曲目は、前半が、武満徹作詞・作曲の「小さな空」、山田耕筰の「この道」(詩:北原白秋)、山田耕筰の「赤とんぼ」(詩:三木露風)、 山田耕筰の「ペチカ」(詩:北原白秋)、中田章の「早春賦」(詩:吉丸一昌)、越谷達之助の「初恋」(詩:石川啄木)、武満徹の「死んだ男の残したものは」(詩:谷川俊太郎)、中村裕美の「智恵子抄」(詩:高村光太郎)より“或る夜のこころ”“あなたはだんだんきれいになる”“亡き人に”
後半が、早坂文雄の「うぐいす」(詩:佐藤春夫)、瀧廉太郎の「荒城の月」(詩:土井晩翠。変換したら「工場の付き」になったが、なんだそりゃ?)、宮城道雄の「せきれい」(詩:北原白秋)、宮城道雄作詞・作曲の「浜木綿」、井上武士の「うみ」(詩:小林柳波)、橋本國彦の「お六娘」(詩:林柳波)、橋本國彦の「舞」(詩:深尾須磨子)、小林沙羅自身が作曲した「ひとりから」(詩:谷川俊太郎。本邦初演)。
本来は、小林沙羅が3月にリリースした日本の歌曲アルバムのためのリサイタルとして企画されたのだが、コロナの影響で延期になり、真夏になってようやくの開催となった。小林がマイクを手に曲目を紹介してから歌うというスタイルである。
ピアノ伴奏は小林沙羅と一緒に仕事をすることも多い河野紘子。後半の「荒城の月」では箏の澤村祐司が伴奏を務め、2つの宮城道雄作品では澤村と尺八の三澤太基(みさわ・たいき)が二人で伴奏を務める。
1曲目の武満徹作品「小さな空」を歌い終わった小林沙羅は、約半年ぶりに聴衆と同じ空間で歌えたということですでに泣きそうになっていると告げる。
ただそうした感傷に浸ることなく、明るめの伸びやかな声で、小林は日本の歌曲を歌い上げていく。やはり歌声というのはどの楽器よりも馬力がある。
高村光太郎の「智恵子抄」に収められた詩に曲を付けた中村裕美(なかむら・ゆみ)は学生時代から小林と共にVOICE SPACEというユニットで活躍していた友人だそうである。

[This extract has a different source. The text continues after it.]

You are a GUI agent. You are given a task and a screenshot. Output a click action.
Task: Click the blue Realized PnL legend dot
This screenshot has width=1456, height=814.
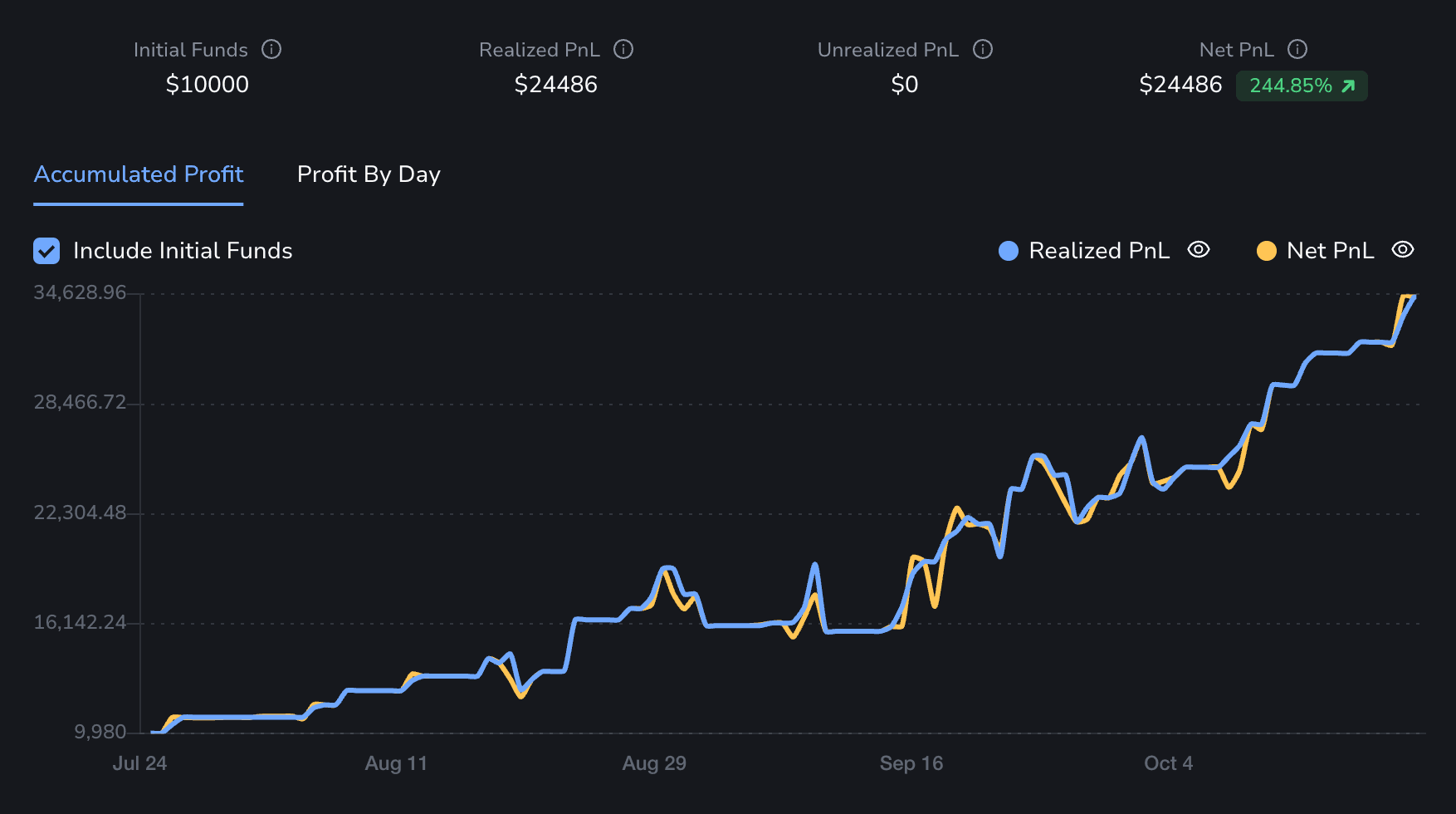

また、有名童謡の「うみ」や「お六娘」を作詞した小林柳波は、小林沙羅の曾祖父だそうだ。
日本におけるフランス音楽の紹介者でもあった橋本國彦の「お六娘」では一度止まってしまい、歌い直すというハプニングもあったが、オペラで培って演技力を生かした表現力豊かな歌を披露する。
またやはり橋本國彦の「舞」では、小林が10歳の頃から日本舞踊を習い続けているということで、タイトル通り「舞」を入れながらの歌唱となった。小林が舞いながら歌うことは、小林が衣装チェンジのために引っ込んでる間にピアノの河野紘子がマイクを手にアナウンスする。何の予告もなくいきなり本格的な日舞が始まったら聴き手も驚くだろうから、当然の措置であるが、河野の声を聴く貴重な機会ともなった。
王道の曲目も多いが、映画音楽などで知られる早坂文雄や「春の海」で知られる邦楽の大家、宮城道雄の歌曲も入れるなど、新たな試みも行っている。いずれもイメージにない作風を持つ曲である。
谷川俊太郎に頼んで詩を書いて貰い、小林自身が作曲した「ひとりから」は、「ホモサピエンス」と広い範囲を指す言葉を使用していたのが印象的であった。
アンコールとして、岡野貞一作曲の「ふるさと」が歌われる。小林は「本当は皆さんと一緒に歌いたいのですが」と述べる。新型コロナの感染に繋がるというので、客席で歌うことは推奨されていない。
最後の曲として小林沙羅作詞・作曲の「えがおの花」が歌われる。編曲は中村裕美で、ピアノ、箏、尺八伴奏版となっている。 ほのぼのとした良い曲であり、歌唱であった。